◆ Fragmento de origen ◆

=-=-=-=-=

Este noble, que tenía mucha prosapia pero poco efectivo en las alforjas, comenzó a proponerles a las autoridades locales una serie de variopintos negocios para sustentarse, como la edición de un periódico -que nunca se llevó a cabo-, el tráfico de esclavos o un plan de defensa para la ciudad de Colonia del Sacramento.
Ningún plan parecía funcionarle al francés hasta que, reparando en la increíble cantidad de ganado que estaba disponible en ese rincón del sur del nuevo mundo, recordó el éxito comercial que tenían en Europa las novedosas “pastillas de carne”, destinadas esencialmente a los soldados en campaña y los hospitales.
Eran pastillas de carne vacuna condensada, con almidón, que podían mantener sus propiedades proteicas hasta tres años en buen estado.
Fue así como el Conde de Liniers, heredero del título nobiliario de la familia obtuvo “una Real Orden con la aprobación de un plan para elaborar pastillas de sustancia y aguardiente de granos de uva del lugar y almidón”.
Al parecer, el aguardiente fue el elemento “secreto” de la fórmula de Liniers, ya que en la versión europea del producto no figuraba.
En el texto de la Real Orden preveía una exclusividad de ocho años sin competencia alguna y la cesión de una casa en Buenos aires para su instalación.
Primero se pensó ubicar la fábrica en una quinta del Retiro, actual plaza San Martín, pero la iniciativa no prosperó ya que el Procurador General del Cabildo argumentó que: “los inevitables malos olores y que en ese lugar se acostumbra lavar la ropa y los vecinos, pasear en el verano”.
Finalmente, los Liniers se establecieron en una quinta del actual barrio de Almagro y comenzaron a producir las grageas de carne.
El proceso de elaboración consistía fundamentalmente en hervir trozos de carne vacuna en grandes recipientes de cobre durante varias horas.
El producto que se obtenía era un caldo concentrado que se enfriaba en envases de hojalata de distintos tamaños y se tapaba.
Para poder ser utilizado había que disolverlo en abundante cantidad de agua a la que había que agregarle sal, pimienta y verduras y se hervía nuevamente.
Con este procedimiento se obtenía una sopa espesa y nutritiva.
Las novedosas pastillas, sin embargo, no fueron tan requeridas como lo esperaban los franceses.

=-=-=-=-=

◆ Ejercicios propuestos ◆
A: Enumera los negocios que, según el fragmento sobre las pastillas de carne, el noble propuso a las autoridades locales para sustentarse.
B: Por favor, copia el fragmento sobre las pastillas de carne entre "Primero se pensó" y "se hervía nuevamente.", ambos incluidos, y sustituye "cobre" por "hierro".

=-=-=-=-=

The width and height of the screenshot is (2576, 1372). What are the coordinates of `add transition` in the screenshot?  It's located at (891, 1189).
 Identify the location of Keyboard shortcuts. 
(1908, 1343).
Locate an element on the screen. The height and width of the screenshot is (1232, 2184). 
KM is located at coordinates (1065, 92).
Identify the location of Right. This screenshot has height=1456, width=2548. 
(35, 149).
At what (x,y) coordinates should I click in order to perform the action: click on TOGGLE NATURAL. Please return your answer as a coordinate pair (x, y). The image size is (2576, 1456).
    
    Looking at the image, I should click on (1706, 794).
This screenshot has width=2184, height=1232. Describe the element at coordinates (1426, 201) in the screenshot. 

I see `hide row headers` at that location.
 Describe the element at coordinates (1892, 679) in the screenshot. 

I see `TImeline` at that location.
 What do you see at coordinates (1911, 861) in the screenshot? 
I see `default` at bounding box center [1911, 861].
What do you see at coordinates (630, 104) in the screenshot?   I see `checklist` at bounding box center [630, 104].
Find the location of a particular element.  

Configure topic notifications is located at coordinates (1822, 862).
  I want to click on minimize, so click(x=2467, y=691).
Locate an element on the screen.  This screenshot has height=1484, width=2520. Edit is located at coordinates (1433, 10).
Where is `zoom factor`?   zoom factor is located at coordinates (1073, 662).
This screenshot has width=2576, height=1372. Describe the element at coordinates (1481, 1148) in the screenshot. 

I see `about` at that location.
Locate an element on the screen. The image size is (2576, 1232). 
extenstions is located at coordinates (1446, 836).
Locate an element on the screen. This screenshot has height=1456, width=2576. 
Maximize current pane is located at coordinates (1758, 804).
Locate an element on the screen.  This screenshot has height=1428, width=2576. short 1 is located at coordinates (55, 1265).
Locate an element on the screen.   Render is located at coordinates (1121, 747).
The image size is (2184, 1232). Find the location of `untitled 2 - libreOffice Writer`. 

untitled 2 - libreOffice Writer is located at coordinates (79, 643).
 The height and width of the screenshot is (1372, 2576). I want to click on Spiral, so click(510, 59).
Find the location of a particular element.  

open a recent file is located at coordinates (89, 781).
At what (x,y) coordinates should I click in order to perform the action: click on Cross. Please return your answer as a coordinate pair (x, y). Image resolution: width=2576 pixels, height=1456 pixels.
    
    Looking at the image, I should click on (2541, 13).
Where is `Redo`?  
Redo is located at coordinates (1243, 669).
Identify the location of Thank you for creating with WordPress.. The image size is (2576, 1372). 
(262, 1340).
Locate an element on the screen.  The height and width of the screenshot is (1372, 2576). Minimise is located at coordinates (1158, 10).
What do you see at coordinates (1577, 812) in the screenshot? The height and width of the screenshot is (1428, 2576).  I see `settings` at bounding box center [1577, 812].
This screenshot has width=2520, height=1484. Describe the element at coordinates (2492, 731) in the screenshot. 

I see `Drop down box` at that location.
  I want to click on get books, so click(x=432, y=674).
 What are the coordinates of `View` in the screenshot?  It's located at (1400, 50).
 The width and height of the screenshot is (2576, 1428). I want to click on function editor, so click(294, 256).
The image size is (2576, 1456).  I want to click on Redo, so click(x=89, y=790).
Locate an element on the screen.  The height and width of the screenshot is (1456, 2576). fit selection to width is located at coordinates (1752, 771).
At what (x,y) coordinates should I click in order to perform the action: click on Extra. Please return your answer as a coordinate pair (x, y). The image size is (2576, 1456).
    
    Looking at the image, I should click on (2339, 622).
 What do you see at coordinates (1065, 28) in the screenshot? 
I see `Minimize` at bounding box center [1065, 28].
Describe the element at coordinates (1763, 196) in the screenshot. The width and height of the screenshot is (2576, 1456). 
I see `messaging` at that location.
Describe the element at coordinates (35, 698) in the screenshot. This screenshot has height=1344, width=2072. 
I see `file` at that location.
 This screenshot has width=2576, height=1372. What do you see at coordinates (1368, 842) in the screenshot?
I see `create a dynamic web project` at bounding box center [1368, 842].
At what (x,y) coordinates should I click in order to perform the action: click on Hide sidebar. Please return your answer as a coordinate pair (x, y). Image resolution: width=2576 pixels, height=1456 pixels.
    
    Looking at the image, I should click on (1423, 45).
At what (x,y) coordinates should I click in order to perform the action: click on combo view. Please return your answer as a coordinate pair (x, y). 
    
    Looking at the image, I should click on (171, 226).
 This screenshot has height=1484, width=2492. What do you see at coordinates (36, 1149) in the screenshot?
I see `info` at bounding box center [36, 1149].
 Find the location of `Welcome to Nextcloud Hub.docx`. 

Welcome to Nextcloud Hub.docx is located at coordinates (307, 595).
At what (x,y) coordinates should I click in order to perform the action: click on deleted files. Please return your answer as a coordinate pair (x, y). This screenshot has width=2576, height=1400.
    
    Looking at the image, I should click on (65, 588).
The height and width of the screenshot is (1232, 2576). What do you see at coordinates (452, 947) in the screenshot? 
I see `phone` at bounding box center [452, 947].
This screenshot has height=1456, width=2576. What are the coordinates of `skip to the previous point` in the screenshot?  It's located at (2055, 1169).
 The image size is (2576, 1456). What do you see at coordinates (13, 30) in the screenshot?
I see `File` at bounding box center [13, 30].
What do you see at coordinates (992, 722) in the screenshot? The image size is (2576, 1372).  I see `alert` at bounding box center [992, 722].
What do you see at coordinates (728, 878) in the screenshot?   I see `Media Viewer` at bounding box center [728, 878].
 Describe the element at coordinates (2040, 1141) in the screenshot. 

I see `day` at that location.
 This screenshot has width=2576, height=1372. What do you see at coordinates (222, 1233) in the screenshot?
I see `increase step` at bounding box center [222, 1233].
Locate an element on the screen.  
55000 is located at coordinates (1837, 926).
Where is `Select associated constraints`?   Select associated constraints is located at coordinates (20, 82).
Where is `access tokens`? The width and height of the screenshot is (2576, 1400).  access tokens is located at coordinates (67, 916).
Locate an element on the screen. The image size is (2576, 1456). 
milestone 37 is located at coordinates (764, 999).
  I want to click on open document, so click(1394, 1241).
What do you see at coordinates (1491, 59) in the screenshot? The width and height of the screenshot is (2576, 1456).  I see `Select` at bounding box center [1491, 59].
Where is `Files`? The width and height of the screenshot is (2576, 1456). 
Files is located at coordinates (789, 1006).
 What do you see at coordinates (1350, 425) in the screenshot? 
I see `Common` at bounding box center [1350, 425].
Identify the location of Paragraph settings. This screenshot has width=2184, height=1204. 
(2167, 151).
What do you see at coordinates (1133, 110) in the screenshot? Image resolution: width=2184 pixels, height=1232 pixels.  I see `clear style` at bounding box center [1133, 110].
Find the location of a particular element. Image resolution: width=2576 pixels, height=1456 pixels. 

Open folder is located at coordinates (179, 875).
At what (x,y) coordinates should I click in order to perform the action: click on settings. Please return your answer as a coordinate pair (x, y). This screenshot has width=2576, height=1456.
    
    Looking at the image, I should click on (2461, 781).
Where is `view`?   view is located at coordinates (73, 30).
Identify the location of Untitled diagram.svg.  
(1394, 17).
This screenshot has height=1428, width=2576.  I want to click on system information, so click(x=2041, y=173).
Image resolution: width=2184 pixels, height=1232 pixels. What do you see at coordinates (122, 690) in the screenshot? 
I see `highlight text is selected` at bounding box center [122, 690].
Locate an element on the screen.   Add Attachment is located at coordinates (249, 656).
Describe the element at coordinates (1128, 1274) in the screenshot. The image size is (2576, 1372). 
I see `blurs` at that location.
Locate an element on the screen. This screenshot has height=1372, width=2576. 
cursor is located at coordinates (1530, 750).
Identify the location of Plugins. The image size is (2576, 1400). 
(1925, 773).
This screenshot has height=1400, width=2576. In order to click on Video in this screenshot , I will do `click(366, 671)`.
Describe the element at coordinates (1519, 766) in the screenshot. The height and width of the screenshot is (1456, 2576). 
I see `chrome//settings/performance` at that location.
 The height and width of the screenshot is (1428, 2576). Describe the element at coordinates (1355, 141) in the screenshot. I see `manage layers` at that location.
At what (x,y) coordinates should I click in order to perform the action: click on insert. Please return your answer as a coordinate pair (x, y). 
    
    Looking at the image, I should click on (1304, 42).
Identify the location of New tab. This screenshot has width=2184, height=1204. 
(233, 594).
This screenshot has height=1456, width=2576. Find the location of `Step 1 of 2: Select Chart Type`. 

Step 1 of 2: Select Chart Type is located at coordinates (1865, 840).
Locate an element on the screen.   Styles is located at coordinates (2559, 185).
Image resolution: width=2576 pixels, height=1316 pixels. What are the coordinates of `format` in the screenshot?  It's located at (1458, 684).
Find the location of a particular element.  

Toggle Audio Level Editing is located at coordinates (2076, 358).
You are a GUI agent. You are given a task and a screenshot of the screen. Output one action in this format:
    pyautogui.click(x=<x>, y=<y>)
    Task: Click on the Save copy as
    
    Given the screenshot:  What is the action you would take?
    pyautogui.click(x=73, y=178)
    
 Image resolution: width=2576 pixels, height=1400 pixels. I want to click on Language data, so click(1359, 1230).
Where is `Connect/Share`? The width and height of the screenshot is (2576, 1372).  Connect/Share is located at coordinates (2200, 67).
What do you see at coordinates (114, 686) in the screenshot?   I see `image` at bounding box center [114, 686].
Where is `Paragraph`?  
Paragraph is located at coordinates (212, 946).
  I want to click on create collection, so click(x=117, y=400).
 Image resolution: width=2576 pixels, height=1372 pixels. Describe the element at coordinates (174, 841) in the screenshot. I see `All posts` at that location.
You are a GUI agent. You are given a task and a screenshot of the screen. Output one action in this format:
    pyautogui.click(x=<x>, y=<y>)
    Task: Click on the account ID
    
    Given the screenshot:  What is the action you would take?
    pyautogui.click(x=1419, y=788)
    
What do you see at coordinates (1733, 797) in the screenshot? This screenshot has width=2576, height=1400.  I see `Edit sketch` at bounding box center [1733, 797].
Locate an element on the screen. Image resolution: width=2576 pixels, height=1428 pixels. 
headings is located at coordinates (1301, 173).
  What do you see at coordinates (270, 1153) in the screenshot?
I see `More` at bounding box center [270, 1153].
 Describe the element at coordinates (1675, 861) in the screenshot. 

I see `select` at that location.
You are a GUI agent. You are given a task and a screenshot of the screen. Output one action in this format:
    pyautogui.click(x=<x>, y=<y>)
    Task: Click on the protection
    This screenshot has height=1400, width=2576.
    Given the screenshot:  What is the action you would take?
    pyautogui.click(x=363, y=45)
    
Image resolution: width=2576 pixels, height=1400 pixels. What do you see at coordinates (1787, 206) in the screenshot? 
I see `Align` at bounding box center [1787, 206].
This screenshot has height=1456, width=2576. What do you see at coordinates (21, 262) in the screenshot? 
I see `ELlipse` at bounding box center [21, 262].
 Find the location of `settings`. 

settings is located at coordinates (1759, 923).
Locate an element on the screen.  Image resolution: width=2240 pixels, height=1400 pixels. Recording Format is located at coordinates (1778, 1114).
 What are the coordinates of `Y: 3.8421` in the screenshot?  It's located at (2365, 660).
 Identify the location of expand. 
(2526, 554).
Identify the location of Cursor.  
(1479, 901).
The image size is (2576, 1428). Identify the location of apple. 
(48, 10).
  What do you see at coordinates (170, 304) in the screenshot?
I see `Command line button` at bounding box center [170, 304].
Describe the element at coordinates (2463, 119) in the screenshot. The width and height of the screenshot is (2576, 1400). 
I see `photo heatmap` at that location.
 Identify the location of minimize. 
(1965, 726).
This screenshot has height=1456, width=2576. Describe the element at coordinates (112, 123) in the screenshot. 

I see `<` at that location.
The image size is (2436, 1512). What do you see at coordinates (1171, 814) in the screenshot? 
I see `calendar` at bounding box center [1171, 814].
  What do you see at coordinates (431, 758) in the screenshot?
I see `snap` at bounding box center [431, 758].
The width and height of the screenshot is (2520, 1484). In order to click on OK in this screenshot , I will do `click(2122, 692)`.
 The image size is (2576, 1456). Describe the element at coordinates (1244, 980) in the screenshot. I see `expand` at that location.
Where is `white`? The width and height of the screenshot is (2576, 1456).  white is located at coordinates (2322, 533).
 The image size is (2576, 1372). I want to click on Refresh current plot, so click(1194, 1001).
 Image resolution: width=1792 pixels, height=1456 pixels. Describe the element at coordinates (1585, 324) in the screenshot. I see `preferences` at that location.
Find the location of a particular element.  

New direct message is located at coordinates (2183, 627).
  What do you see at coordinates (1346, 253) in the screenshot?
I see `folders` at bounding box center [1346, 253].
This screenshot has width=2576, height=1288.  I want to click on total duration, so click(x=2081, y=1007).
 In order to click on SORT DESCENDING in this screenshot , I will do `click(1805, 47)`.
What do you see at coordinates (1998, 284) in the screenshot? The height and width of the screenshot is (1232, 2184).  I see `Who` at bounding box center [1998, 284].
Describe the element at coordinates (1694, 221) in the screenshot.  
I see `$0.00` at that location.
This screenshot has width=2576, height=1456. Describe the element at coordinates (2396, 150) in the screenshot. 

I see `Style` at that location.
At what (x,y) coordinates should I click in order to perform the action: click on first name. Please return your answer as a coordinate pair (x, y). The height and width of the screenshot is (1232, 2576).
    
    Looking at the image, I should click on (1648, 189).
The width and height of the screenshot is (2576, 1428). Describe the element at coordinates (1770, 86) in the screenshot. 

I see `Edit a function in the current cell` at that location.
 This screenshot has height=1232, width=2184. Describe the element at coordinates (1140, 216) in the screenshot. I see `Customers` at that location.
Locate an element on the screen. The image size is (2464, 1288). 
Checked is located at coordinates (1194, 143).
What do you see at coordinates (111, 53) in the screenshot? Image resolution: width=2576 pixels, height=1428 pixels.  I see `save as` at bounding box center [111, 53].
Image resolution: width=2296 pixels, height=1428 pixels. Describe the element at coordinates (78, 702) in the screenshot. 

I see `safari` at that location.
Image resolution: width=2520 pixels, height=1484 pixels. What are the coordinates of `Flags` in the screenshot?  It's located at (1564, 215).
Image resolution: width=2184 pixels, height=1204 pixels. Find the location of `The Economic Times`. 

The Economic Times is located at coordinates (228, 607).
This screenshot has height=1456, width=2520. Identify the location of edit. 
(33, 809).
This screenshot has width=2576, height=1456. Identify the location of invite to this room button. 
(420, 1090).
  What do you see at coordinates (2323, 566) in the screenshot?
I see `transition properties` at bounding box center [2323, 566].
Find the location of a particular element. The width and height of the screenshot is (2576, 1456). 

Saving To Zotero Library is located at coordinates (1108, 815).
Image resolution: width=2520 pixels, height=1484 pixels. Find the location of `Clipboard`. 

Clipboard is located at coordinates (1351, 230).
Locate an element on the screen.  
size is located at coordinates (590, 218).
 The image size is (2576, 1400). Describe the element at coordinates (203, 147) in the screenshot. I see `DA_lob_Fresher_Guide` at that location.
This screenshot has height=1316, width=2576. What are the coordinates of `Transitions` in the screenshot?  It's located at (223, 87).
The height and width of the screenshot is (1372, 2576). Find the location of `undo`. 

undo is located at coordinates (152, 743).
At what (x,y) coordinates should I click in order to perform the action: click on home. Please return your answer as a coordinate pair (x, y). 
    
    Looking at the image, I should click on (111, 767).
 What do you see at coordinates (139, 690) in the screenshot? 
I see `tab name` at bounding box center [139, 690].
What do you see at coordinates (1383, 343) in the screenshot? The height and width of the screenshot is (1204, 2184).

=-=-=-=-=

◆ Soluciones por orden ◆
A:
- La edición de un periódico
- El tráfico de esclavos
- Un plan de defensa para la ciudad de Colonia del Sacramento

B:
Primero se pensó ubicar la fábrica en una quinta del Retiro, actual plaza San Martín, pero la iniciativa no prosperó ya que el Procurador General del Cabildo argumentó que: “los inevitables malos olores y que en ese lugar se acostumbra lavar la ropa y los vecinos, pasear en el verano”.
Finalmente, los Liniers se establecieron en una quinta del actual barrio de Almagro y comenzaron a producir las grageas de carne.
El proceso de elaboración consistía fundamentalmente en hervir trozos de carne vacuna en grandes recipientes de hierro durante varias horas.
El producto que se obtenía era un caldo concentrado que se enfriaba en envases de hojalata de distintos tamaños y se tapaba.
Para poder ser utilizado había que disolverlo en abundante cantidad de agua a la que había que agregarle sal, pimienta y verduras y se hervía nuevamente.